Sanayi ve Teknoloji Bakanı Mehmet Fatih Kacır, 21 yılda, yerli ve milli bir anlayışın temellerini attıklarını belirterek, Cumhurbaşkanı Recep Tayyip Erdoğan’ın liderliğinde birçok alanda büyük atılımlar gerçekleştirdiklerini söyledi.
Dev bir AR-GE, inovasyon ve girişimcilik ekosistemi inşa ettiklerini aktaran Kacır, konuşmasını şöyle sürdürdü:
“Sanayicilerimizin ihtiyaçlarını karşılayabilecek planlı sanayi altyapıları kurduk. Özel sektörün yatırım iştahını artıracak teşvik paketleri uyguladık. Yerel kalkınma dinamiklerini harekete geçirirken; devlet desteklerini sanayi sektörüne, KOBİ’lere, akademisyen ve girişimcilere sunduk. Bugün ülkemiz, 101 teknoparkında, 9 bin 800’ün üzerinde girişimi ile teknoloji geliştirme yolculuğunu sürdürüyor. 1600’den fazla AR-GE ve tasarım merkezimizle birlikte 222 bin kişilik büyük bir AR-GE ordusuna sahibiz.”
KÜRESEL ÜRETİM ÜSSÜ
Kacır, Türk sanayisinin, küresel üretim üslerinden biri olduğunu vurgulayarak, “2002 yılında 36 milyar dolar seviyelerinde ihracatımız vardı. Bugün ise 254 milyar dolarlık rekor bir ihracattan söz ediyoruz. Bu ihracatın yaklaşık 240 milyar dolarını da imalat sanayii oluşturuyor.” bilgisini verdi.
Kacır, bir kamu destekli özel sektör girişimi olan TOGG ile bu toprakların 60 yıllık hayalini gerçekleştirdiklerini aktardı.

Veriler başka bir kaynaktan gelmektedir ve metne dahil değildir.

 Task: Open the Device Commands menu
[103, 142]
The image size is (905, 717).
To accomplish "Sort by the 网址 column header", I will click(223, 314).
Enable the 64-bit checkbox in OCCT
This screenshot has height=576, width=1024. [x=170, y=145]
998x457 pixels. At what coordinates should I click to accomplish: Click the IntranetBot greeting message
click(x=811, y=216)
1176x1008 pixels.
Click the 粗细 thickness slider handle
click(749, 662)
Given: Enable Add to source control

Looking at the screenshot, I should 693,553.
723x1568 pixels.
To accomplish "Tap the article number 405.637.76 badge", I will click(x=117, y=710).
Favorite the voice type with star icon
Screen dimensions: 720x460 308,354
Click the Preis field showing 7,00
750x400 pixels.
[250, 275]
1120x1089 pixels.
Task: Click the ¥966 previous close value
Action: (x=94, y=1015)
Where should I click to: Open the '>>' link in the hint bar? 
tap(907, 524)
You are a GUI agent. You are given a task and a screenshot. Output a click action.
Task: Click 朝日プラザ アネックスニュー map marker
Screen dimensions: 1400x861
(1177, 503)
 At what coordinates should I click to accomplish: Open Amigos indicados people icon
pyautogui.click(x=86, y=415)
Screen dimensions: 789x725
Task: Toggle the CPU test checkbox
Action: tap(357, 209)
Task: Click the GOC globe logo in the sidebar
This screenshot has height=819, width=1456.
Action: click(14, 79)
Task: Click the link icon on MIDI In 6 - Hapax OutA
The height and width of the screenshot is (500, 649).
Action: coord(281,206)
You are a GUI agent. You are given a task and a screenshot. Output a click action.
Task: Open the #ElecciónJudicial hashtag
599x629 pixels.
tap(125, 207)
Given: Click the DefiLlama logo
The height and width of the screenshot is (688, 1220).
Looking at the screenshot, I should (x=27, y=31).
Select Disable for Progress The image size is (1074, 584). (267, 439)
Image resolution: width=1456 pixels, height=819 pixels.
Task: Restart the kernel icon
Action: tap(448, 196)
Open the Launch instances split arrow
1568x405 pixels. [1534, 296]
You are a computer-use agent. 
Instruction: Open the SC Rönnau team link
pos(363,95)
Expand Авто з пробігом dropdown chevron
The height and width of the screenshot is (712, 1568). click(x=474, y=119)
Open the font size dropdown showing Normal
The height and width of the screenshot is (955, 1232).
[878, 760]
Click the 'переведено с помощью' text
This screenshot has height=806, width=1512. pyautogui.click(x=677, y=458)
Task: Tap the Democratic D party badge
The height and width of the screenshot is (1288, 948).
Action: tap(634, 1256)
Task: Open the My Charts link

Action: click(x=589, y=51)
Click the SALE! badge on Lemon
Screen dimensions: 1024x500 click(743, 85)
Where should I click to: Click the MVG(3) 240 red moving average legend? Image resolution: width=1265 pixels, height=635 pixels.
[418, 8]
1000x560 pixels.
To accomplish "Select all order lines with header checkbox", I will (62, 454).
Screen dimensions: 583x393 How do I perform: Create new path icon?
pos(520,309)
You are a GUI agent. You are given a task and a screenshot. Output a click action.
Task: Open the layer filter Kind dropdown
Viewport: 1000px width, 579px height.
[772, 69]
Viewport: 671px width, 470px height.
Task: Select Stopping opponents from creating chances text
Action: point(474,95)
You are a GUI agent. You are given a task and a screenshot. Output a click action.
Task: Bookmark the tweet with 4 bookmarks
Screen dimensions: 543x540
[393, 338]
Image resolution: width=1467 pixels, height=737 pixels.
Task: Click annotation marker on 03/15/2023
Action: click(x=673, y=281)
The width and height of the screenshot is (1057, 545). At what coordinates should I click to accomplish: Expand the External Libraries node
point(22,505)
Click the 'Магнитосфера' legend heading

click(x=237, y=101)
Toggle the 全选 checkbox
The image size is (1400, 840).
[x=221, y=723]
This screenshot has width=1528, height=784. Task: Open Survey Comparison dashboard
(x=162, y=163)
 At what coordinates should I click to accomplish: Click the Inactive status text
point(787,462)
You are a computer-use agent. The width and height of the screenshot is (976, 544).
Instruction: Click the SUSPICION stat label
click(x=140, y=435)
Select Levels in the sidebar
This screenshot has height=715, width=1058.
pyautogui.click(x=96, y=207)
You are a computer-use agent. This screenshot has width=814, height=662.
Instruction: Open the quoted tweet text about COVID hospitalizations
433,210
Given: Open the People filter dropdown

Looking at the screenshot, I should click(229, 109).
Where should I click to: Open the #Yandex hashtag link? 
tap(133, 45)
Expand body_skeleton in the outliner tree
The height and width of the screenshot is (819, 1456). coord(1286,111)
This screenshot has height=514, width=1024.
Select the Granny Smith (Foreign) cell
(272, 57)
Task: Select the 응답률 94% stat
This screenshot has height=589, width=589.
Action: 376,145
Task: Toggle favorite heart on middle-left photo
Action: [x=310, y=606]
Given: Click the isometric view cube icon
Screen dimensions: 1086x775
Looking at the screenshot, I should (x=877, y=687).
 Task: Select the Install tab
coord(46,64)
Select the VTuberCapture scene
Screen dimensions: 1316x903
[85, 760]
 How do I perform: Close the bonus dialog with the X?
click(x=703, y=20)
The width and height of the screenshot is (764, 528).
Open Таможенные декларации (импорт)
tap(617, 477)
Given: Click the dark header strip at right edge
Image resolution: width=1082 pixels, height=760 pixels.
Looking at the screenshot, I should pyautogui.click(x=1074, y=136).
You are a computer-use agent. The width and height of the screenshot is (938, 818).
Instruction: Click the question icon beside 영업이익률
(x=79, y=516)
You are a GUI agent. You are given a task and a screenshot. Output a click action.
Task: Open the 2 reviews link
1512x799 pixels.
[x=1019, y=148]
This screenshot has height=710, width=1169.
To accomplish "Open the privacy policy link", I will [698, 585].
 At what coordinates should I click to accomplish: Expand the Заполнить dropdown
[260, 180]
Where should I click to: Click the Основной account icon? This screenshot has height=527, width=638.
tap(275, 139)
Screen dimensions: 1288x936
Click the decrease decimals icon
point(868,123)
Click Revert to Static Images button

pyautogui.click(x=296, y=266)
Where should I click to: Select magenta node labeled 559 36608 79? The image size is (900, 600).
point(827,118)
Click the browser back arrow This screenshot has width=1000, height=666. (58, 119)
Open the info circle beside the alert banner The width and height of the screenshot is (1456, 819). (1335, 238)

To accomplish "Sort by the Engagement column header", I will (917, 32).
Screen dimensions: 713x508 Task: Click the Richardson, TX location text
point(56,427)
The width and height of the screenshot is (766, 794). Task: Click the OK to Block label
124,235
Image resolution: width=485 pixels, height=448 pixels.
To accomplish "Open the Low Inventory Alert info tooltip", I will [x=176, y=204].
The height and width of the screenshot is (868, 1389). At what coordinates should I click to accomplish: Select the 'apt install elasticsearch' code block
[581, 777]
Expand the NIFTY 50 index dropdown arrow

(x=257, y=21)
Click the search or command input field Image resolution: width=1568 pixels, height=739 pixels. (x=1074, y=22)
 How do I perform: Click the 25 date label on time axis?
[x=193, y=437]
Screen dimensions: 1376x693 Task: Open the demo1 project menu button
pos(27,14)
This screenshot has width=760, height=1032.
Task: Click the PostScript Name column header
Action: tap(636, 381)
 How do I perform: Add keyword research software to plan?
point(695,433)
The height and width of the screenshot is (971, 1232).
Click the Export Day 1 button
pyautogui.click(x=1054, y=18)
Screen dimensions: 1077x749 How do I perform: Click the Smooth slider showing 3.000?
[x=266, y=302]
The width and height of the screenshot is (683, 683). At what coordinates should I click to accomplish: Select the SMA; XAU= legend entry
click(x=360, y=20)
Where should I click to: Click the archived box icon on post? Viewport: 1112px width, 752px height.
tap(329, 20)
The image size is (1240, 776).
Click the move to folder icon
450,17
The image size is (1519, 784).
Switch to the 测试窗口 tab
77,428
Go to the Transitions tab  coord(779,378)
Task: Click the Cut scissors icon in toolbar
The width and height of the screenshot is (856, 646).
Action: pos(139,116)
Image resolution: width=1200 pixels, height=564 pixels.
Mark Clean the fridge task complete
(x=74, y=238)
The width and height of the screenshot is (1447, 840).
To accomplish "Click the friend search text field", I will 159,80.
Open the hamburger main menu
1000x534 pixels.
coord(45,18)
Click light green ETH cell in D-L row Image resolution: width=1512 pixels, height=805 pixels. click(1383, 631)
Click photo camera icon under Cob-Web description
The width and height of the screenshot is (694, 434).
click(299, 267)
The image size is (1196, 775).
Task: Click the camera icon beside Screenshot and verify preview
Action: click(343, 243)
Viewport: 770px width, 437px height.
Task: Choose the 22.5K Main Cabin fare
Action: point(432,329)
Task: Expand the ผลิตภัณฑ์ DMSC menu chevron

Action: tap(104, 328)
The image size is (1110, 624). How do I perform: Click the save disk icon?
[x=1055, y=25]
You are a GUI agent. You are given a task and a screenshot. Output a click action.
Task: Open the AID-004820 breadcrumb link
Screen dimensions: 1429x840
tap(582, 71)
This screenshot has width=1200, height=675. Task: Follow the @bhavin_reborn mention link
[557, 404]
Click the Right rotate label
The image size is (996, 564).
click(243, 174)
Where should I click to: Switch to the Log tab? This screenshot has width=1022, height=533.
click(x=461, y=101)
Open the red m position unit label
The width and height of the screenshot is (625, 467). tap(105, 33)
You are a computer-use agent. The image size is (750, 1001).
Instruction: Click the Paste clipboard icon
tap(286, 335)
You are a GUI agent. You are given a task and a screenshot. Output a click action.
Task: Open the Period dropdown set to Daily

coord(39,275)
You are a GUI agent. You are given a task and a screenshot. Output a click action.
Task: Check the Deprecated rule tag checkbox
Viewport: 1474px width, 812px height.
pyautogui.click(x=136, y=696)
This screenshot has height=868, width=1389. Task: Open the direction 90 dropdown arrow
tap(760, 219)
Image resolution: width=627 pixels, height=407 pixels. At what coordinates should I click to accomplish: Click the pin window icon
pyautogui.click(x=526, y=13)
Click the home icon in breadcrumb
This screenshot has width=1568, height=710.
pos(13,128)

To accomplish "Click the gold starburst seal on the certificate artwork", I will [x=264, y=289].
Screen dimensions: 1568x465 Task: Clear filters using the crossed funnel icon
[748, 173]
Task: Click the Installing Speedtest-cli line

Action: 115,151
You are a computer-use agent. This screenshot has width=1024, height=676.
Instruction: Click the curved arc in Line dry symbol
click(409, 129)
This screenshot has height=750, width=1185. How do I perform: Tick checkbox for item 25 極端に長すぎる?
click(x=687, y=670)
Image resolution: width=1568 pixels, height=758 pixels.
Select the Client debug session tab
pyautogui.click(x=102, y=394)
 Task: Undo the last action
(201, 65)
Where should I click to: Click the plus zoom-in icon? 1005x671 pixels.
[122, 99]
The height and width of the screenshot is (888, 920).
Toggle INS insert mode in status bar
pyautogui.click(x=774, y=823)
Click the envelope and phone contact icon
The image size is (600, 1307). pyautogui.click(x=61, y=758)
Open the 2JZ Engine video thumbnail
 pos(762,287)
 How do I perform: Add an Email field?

YENİ NESİL SANAYİ POLİTİKASI
Yeni nesil sanayi politikasının en somut örneklerinden biri TOGG ile yeni bir yolculuğa çıktıklarını belirten Kacır, mobilite teknolojilerinin yıldızı bir Türkiye düşlediklerini vurguladı. Paradigma değişimlerine odaklanarak, yüksek teknolojili ve katma değerli üretimi önceliklendirdiklerini dile getiren Kacır, şu değerlendirmelerde bulundu:
“AR-GE konusundaki yetkinliklerimizi hızla yüksek teknolojili üretime aktarıyoruz. Kritik teknolojilerde ‘Tam Bağımsız Türkiye’ anlayışıyla ‘Milli Teknoloji Hamlesi’ hedeflerimiz doğrultusunda hareket ediyoruz. Yatırım, istihdam, üretim ve ihracat rotasında yeni başarı hikayeleri yazıyoruz. Geldiğimiz noktada, ülkemiz artık teknolojiyi sadece kullanan değil, teknoloji imal eden ve ihracatını gerçekleştiren bir konumdadır.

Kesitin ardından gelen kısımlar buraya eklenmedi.